Chronique des jours sans lumière.
I. Les bunkers
Je n’ai jamais été riche. Je ne le dis pas par amertume. C’est simplement un fait. Je n’ai jamais eu accès aux bunkers.
Ils ont commencé à les construire avant même que la situation ne devienne critique. Il y avait des signes, bien sûr. L’atmosphère commençait à se charger en particules fines, certaines régions devenaient inhabitables, l’eau avait ce goût étrange, métallique. Mais les riches, eux, avaient déjà anticipé. Ils n’attendent pas que le monde brûle pour investir dans des extincteurs. Ils font construire des refuges, avec des murs en titane et des systèmes de recyclage d’air dignes d’une station spatiale. Ils ne s’en cachent pas : ils appellent cela de la prévoyance.
À partir d’un certain niveau de fortune, on recevait une invitation. Un dossier personnalisé. Une simulation 3D de votre futur habitat sécurisé. Vue sur un lac virtuel. Service d’accompagnement cognitif. Compagnie animale générée par IA. L’illusion était totale, et parfaitement assumée. Ce n’était pas une fuite du monde, c’était un remplacement du monde.
J’ai connu une femme qui avait un frère dans un bunker. Elle ne le voyait plus, bien sûr. Il lui envoyait des messages vocaux, polis, sobres, vaguement affectueux. Il parlait comme s’il vivait dans un autre siècle. En réalité, il vivait dans une autre planète. Ce qui me frappait, c’est qu’il ne posait jamais de questions. Il ne voulait pas savoir ce qu’il se passait dehors. Il disait : « Je préfère me concentrer sur ma stabilité intérieure. » J’ai trouvé ça obscène. Puis j’ai compris que c’était tout simplement devenu banal.
II. En surface
En surface, il n’y a pas de stabilité.
Les jours ne se distinguent plus. Il n’y a plus de saisons, seulement des épisodes. On a remplacé les bulletins météorologiques par des alertes d’état atmosphérique : « Inhalation non recommandée », « Sortie interdite aux mineurs », « Température ressentie : irréelle ».

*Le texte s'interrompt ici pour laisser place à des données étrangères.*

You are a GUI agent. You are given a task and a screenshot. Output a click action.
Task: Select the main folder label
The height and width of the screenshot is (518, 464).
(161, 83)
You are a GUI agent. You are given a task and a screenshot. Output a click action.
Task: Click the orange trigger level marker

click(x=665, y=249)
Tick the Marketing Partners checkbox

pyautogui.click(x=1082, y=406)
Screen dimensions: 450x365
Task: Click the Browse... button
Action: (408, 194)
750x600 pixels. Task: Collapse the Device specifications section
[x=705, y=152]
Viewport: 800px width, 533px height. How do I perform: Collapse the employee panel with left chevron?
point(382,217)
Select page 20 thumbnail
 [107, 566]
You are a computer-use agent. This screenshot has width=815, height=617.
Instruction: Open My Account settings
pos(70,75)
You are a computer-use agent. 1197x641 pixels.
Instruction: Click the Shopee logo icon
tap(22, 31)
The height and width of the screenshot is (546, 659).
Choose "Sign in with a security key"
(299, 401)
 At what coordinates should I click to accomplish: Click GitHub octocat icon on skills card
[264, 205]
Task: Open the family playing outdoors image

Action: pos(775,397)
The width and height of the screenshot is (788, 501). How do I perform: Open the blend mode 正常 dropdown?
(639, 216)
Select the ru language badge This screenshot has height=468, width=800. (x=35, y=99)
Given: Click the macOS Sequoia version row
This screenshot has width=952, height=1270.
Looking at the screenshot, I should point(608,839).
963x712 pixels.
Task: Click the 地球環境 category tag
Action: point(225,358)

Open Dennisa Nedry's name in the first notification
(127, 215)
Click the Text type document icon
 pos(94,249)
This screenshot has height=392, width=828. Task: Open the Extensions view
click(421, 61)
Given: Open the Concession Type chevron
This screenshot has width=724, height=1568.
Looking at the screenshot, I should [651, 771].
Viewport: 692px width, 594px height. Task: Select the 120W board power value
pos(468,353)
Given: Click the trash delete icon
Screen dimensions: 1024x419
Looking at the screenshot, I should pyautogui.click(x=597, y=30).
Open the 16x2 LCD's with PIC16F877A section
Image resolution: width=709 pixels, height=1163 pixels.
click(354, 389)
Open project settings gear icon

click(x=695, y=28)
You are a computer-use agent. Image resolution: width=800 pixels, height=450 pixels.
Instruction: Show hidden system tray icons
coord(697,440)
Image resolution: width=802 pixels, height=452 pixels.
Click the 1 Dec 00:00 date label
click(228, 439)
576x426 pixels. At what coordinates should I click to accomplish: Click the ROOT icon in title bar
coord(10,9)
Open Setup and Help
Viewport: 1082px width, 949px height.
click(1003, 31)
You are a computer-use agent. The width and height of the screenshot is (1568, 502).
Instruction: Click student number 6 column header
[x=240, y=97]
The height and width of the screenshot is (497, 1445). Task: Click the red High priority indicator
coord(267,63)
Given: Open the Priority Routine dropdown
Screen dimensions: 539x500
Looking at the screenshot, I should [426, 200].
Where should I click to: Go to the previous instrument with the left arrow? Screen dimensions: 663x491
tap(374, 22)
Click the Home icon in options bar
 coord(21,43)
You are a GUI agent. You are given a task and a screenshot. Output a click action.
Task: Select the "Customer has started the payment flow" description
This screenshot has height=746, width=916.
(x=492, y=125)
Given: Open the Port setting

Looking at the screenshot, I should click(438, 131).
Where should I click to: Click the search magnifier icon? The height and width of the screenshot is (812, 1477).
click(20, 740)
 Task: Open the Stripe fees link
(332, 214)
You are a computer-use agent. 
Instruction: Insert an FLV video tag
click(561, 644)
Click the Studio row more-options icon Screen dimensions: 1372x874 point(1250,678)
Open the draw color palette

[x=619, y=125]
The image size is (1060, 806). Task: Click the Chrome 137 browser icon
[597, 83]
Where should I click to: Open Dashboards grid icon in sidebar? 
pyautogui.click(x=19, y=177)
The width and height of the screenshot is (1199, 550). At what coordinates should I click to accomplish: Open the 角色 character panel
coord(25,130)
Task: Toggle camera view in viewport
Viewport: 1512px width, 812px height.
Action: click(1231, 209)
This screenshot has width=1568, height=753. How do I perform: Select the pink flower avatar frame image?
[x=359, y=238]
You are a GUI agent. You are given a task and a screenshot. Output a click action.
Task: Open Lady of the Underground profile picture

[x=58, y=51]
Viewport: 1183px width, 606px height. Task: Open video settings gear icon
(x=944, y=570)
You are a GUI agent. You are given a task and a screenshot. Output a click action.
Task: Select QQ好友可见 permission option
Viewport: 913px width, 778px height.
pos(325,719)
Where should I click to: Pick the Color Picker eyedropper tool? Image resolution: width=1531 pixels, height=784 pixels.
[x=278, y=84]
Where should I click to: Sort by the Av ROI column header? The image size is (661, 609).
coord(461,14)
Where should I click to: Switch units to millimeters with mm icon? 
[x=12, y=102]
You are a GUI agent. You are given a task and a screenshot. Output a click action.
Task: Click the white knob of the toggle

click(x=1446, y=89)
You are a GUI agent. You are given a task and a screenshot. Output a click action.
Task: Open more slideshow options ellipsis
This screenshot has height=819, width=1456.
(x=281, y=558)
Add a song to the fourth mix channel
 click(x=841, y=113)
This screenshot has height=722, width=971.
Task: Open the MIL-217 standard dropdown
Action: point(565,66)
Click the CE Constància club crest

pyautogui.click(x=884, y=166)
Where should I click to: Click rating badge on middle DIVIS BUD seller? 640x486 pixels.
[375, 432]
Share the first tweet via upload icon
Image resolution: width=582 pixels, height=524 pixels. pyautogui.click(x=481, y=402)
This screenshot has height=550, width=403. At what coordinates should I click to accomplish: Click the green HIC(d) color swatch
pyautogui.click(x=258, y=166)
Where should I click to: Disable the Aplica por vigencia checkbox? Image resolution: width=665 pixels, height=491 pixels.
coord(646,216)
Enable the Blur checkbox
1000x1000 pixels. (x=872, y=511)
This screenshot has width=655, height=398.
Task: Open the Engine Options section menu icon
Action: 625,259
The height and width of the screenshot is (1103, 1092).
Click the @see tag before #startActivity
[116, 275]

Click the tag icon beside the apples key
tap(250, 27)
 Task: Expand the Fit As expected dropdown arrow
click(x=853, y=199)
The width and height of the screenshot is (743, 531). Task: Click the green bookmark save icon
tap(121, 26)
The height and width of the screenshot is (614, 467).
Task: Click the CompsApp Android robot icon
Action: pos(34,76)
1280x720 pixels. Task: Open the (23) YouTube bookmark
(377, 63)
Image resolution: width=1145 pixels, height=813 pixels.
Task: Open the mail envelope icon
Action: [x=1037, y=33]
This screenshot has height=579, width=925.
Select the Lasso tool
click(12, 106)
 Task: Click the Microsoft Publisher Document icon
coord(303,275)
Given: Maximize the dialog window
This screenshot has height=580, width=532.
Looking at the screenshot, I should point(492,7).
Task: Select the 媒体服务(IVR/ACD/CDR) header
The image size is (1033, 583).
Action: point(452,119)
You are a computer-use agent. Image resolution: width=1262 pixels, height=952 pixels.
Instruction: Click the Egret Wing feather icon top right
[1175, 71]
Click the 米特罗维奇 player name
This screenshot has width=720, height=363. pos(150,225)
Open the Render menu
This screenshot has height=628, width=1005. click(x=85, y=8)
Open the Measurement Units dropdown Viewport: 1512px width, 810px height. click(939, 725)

Je vis dans un ancien centre logistique. Un cube gris, aux fenêtres cimentées. À l’intérieur, une centaine d’individus. Certains s’entassent. D’autres errent. Il n’y a pas de véritable hiérarchie, seulement des tensions. Il y a ceux qui possèdent encore un filtre respiratoire, une batterie solaire, quelques pilules de synthèse. Et ceux qui n’ont plus rien, sauf la rage.
J’essaie de ne pas parler trop. Parler fatigue. Et surtout, cela rend vulnérable. Ceux qui racontent trop finissent par être effacés.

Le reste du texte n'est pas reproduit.